I love how Falcor actually looks a lot like Falcor!! 

They seem like unlikely play buddies, but your photos definitely show otherwise. They make a very cute pair!


----------



## Jason25 (Mar 4, 2011)

Great action shots! What are you using? Also the one of them in the bath just killed me.


----------



## Allyfally (Mar 4, 2011)

Locke said:


> I love how Falcor actually looks a lot like Falcor!!
> 
> They seem like unlikely play buddies, but your photos definitely show otherwise. They make a very cute pair!


Haha, I know! We had had him for a few days and still hadnt settled on a name, and then it just hit me that he looked like Falcor. The Neverending Story was my favorite movie growing up. 

And yeah, they make an odd couple, but they fit eachother so well. We're actually looking for another dog right now, because Patch has slowed down so much in the last months and never wants to play with Falcor anymore. And Falcor grew up playing with Patch, so he doesnt know what to do with himself without a playmate.



Jason25 said:


> Great action shots! What are you using? Also the one of them in the bath just killed me.


Thank you! Oh its a crummy fujifilm something. I dont remember the model right off hand. I'm wanting a new camera, but dont really have the money right now.

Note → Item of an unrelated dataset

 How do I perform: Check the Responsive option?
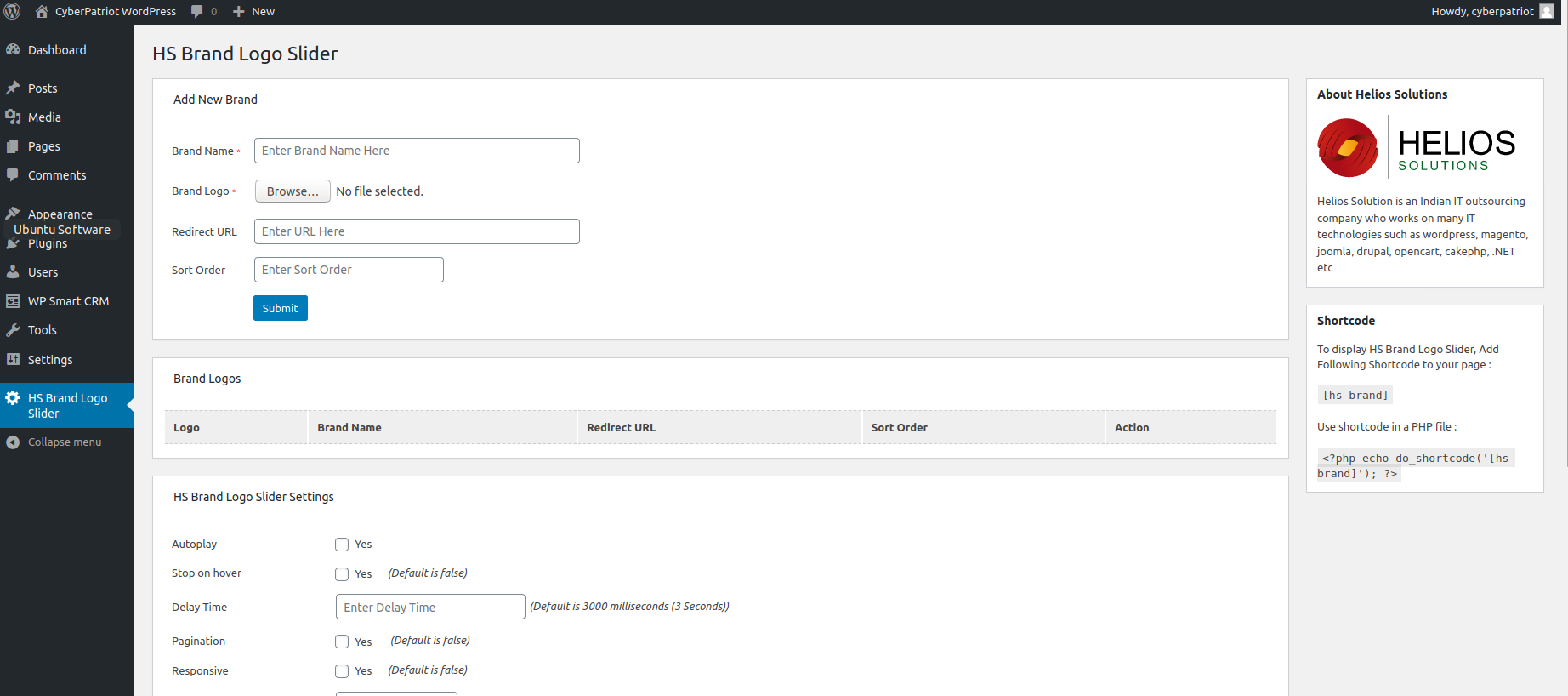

Oh I know, its pitiful, aint it?


----------



## Polywoggy (Mar 7, 2011)

Absolutely l<3ve your two! They look similar to my two, but ours were put together late in life and rarely play that much together. When Willow was a pup, it struck me that she looks like Falcor, but I didn't think the name suited a girl. What breed/mix is Falcor?


----------



## HyperFerret (Feb 7, 2009)

I ~ just ~ love ~ your ~ dogs!!!!! Most of those photo's had me cracking up! And Falcor is just too Awesome.


----------



## Allyfally (Mar 4, 2011)

Polywoggy said:


> Absolutely l<3ve your two! They look similar to my two, but ours were put together late in life and rarely play that much together. When Willow was a pup, it struck me that she looks like Falcor, but I didn't think the name suited a girl. What breed/mix is Falcor?


Thank you! I'm amazed Patch plays with Falcor. He grew up as an only dog, Falcor was brought in when he was 8. 

Falcor is a great pyrenees mix.


----------



## Polywoggy (Mar 7, 2011)

Pyrenees makes sense. Sometimes they look to me a bit like a Giant Golden. They can have that same goofy friendly smile. Willow, my Golden, is 12, Jack, my boyfriend's JRT is 11 and they have been living together for 3 years now. One nickname (of many) for Willow is Miss Fluffy Bum. Jack used to try and get her going to play, but if she rose to the bait she'd end up stomping on his head like in your one picture. Now on the rare occasion she gets frisky, he scoots away. They do relax and groom together though. Sometimes I miss the energy of younger dogs. Sure is more mellow around here than the story your pictures tell. I guess Patches is starting to slow a little though?


----------



## sassafras (Jun 22, 2010)

I love Falcor's expressions! LOL


----------



## Deeken (Feb 14, 2011)

Both are adorable but Patch is just awesome. He looks like he's got so much personality :wink: I'm generally big terrier fan though so I may be partial


----------



## Allyfally (Mar 4, 2011)

Some new randoms.


Tired old man.









Me and my boys. <3


----------



## Allyfally (Mar 4, 2011)

Sitting on the couch like a goof ball.


----------